Getting Transparent & New ACRE Program

Getting Transparent & New ACRE Program

Getting Transparent & New ACRE Program plus Food Forethought. I’m Greg Martin with today’s Northwest Report.

The House Agriculture Committee has approved legislation to increase the transparency and strengthen oversight of futures, options and over-the-counter markets. By voice vote, the Committee approved the Derivatives Markets Transparency and Accountability Act of 2009, a bill sponsored by Committee Chairman Collin Peterson.He pointed out this bill broadens and improves on last year's bipartisan derivatives legislation. He called on Congress to act quickly and pass a bill that will bring much-needed transparency to derivatives markets.
 
USDA officials tentatively have set April First as the date sign up begins for the new Average Crop Revenue Election program. Brad Karmen of USDA's Farm Service Agency explains the program and how it replaces the countercyclical portion of the Direct and CounterCyclical program. 
 
KARMEN: The ACRE program replaces the countercyclical part of the Direct and CounterCyclical program. That program has been in effect since 2002. Under that program you get a countercyclical payment when prices fall below certain levels. Under the ACRE program which replaces the countercyclical portion of DCP, you payments based on revenue not just prices and revenues composed of yields and prices. Multiply the two together and you get a revenue. So if revenue falls, you get a payment.

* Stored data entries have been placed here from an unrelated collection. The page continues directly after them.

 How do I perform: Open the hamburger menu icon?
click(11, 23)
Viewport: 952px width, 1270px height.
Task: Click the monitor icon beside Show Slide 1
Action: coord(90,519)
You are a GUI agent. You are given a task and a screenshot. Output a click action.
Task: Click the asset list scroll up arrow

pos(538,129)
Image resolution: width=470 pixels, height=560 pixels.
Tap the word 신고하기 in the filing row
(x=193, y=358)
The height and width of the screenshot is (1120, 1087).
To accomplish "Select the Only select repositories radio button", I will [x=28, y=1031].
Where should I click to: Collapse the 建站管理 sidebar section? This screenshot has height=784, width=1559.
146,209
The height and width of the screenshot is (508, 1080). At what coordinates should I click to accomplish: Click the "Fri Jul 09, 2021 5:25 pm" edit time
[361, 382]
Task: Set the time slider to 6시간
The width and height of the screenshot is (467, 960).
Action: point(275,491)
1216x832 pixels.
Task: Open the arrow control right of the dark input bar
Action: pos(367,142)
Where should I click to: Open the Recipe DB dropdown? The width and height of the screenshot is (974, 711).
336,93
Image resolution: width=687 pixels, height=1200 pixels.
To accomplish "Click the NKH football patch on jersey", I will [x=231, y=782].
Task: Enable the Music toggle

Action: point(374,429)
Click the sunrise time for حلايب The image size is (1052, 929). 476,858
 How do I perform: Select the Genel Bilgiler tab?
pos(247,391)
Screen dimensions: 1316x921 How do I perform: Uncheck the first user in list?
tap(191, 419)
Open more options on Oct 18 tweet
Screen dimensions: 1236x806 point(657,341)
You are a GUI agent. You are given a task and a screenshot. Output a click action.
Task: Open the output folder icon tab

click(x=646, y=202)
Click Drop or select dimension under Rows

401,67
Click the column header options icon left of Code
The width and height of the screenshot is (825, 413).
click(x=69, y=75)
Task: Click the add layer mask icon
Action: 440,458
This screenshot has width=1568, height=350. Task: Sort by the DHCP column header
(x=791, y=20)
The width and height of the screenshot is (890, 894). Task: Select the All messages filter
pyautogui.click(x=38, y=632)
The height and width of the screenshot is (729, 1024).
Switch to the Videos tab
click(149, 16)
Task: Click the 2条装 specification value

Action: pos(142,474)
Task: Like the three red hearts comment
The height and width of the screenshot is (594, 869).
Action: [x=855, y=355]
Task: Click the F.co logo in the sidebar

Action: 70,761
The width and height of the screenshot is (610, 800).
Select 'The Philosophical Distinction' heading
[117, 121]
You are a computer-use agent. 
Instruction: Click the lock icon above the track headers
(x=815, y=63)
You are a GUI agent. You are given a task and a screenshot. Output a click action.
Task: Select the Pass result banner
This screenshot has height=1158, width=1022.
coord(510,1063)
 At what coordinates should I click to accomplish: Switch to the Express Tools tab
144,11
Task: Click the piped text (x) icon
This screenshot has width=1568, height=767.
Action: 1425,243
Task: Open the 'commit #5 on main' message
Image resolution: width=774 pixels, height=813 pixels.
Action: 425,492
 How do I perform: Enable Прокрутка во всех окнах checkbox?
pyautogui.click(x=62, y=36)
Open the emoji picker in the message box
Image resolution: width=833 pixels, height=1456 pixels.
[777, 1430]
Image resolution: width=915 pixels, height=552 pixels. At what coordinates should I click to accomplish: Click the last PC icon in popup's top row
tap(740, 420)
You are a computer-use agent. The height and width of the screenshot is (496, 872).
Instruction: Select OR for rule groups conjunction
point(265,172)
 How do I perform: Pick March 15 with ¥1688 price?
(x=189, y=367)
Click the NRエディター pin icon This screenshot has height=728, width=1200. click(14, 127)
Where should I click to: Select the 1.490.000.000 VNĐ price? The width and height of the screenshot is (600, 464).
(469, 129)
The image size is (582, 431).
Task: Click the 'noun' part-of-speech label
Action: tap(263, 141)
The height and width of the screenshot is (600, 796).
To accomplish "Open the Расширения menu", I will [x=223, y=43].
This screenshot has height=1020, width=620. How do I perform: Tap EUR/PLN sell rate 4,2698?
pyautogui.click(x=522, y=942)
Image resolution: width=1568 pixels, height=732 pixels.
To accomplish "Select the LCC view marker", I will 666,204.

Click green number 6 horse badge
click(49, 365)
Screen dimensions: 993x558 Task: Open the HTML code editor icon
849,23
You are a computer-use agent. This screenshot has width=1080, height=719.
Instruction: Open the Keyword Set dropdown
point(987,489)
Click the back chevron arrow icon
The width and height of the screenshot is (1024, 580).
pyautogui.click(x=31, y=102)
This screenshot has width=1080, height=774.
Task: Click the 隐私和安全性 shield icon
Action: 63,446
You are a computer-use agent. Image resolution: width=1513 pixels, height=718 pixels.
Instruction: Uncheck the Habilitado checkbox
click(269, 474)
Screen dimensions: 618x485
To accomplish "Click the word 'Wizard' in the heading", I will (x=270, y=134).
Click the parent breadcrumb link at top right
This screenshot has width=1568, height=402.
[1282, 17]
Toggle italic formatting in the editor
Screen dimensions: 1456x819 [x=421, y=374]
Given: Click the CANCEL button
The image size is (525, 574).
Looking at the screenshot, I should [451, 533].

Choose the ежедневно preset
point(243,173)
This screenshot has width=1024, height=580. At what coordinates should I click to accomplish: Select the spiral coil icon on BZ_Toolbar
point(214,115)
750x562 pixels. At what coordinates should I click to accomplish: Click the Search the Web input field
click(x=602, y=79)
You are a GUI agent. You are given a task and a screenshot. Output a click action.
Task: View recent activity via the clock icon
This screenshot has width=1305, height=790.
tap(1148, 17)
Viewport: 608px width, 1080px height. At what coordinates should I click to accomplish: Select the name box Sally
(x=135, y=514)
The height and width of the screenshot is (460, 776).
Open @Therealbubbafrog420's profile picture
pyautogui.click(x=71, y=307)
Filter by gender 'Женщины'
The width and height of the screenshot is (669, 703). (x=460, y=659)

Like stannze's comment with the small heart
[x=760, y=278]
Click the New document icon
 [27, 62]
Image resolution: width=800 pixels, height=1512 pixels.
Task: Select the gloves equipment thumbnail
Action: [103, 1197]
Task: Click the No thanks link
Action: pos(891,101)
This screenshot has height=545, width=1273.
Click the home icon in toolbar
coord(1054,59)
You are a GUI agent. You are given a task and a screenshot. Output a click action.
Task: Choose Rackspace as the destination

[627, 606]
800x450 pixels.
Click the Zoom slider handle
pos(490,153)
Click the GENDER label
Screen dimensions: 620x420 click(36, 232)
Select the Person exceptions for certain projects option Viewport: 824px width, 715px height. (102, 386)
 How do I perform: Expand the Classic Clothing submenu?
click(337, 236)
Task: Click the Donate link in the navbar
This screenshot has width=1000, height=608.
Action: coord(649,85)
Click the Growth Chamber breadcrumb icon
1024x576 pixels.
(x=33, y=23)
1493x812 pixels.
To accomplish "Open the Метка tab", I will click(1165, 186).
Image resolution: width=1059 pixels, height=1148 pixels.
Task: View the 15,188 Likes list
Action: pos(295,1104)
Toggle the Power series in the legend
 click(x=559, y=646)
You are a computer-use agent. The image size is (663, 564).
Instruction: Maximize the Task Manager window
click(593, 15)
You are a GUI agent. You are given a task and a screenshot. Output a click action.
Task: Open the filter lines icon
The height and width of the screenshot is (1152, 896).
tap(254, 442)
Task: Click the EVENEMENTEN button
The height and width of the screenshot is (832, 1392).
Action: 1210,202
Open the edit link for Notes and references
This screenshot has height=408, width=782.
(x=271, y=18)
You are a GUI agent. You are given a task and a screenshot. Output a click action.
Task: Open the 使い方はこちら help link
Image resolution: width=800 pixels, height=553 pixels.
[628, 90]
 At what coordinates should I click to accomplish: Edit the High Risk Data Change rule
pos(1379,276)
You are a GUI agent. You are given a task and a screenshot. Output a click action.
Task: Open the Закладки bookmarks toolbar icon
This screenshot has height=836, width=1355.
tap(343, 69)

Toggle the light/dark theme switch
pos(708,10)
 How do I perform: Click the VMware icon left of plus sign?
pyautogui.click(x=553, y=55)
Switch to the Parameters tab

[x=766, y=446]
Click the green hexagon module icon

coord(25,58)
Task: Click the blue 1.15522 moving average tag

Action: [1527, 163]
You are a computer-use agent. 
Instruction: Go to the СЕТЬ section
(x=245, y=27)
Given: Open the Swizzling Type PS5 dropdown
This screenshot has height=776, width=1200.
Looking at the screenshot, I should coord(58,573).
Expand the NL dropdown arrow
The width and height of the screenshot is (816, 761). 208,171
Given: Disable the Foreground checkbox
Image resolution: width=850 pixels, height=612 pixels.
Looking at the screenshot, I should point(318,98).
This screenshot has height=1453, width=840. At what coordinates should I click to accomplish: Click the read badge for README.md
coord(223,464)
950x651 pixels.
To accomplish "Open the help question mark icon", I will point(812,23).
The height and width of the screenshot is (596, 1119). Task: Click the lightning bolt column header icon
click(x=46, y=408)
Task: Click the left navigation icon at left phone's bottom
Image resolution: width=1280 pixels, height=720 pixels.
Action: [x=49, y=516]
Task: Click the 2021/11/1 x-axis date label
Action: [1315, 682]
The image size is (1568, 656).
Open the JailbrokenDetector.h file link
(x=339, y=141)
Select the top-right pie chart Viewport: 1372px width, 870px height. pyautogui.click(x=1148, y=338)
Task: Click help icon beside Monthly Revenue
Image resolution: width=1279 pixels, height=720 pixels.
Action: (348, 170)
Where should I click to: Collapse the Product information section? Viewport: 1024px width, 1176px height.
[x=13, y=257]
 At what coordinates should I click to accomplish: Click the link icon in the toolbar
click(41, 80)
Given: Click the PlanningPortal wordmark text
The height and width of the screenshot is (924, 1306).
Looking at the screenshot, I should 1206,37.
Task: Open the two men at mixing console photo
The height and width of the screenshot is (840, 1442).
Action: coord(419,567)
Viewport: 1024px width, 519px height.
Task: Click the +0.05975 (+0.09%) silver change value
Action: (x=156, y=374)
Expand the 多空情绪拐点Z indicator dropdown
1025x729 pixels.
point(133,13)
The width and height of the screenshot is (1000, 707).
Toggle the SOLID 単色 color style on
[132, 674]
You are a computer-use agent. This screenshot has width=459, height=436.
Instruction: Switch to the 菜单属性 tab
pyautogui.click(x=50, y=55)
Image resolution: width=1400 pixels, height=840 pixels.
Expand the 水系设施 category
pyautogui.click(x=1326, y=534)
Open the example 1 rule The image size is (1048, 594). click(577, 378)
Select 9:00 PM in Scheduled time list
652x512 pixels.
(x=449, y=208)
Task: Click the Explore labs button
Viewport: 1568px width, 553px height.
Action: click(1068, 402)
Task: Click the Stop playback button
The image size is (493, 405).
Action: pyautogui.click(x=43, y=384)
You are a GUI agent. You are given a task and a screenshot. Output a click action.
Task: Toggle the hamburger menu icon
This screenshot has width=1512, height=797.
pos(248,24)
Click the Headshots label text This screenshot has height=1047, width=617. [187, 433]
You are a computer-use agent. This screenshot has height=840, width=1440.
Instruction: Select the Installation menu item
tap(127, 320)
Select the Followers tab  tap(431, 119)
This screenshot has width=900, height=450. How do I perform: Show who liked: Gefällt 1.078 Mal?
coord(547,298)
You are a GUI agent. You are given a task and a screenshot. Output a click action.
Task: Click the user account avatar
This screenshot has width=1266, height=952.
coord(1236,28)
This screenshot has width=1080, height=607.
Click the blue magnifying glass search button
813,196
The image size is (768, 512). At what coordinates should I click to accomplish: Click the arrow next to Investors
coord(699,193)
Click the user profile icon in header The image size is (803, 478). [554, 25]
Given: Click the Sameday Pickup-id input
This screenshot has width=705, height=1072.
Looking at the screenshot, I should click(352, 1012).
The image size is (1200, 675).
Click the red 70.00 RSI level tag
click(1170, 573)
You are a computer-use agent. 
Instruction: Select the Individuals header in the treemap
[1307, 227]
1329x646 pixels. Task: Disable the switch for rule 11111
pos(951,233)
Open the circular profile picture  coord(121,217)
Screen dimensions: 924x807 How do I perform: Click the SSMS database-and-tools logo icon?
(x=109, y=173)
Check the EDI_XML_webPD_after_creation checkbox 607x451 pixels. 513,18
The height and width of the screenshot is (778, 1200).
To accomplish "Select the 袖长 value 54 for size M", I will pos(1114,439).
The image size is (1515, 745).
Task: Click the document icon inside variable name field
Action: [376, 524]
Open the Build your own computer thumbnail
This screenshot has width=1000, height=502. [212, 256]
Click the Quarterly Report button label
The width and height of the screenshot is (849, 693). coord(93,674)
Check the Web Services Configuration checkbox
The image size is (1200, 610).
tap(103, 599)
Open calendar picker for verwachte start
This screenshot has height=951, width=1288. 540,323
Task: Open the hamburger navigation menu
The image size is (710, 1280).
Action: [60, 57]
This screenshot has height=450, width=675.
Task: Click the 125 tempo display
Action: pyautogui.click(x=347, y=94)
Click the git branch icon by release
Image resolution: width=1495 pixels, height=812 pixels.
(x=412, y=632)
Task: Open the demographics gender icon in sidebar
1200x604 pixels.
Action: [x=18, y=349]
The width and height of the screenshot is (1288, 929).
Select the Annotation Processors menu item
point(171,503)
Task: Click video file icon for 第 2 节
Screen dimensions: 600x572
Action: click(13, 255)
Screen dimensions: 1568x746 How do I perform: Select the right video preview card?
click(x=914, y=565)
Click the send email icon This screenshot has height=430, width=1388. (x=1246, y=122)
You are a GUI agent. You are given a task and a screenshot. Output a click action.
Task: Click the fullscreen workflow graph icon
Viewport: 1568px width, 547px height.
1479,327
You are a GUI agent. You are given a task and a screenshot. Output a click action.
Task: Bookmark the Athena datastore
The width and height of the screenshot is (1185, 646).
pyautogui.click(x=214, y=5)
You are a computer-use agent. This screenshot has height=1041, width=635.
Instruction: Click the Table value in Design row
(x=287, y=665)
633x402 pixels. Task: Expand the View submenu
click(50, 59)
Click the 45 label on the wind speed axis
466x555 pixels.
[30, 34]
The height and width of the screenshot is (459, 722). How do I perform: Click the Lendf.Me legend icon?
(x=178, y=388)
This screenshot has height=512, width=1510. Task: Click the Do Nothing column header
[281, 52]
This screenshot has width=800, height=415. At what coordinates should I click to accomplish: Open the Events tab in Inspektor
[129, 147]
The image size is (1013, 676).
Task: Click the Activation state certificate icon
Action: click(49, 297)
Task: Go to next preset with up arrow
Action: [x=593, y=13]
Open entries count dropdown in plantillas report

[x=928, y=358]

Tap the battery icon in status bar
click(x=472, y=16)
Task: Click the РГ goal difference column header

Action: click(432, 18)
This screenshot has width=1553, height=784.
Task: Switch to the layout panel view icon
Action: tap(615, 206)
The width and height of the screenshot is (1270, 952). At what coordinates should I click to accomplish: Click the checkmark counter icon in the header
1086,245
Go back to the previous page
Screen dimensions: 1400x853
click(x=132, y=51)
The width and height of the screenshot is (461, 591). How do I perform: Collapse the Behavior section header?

Now with today’s Food Forethought, here’s Lacy Gray.
 
One man’s trash is another man’s treasure, or in the case of biomass, possibly everyone’s treasure. Biomass, which consists of anything from household garbage to yard clippings or wood waste, is becoming big business. The search for alternative fuel sources has led energy experts to the waste can, and for good reason, it’s plentiful and it’s cheap. But not all garbage is created equal. Biomass from wood waste or grass clippings is essentially carbon neutral, meaning it doesn’t add to greenhouse gases. However, plastic waste that’s been made by a fossil fuel will release quite a bit of carbon leaving a King Kong size footprint. There are several biomass plants across the nation and some have been producing energy since the 1980’s. According to the Energy Information Administration more than half of our nation’s renewable energy in 2007 was produced from biomass. Gives one pause as they take out the daily garbage; you may just be furnishing the energy to light up your neighborhood some day.
 
Thanks Lacy. That’s today’s Northwest Report. I’m Greg Martin on the Northwest Ag Information Network.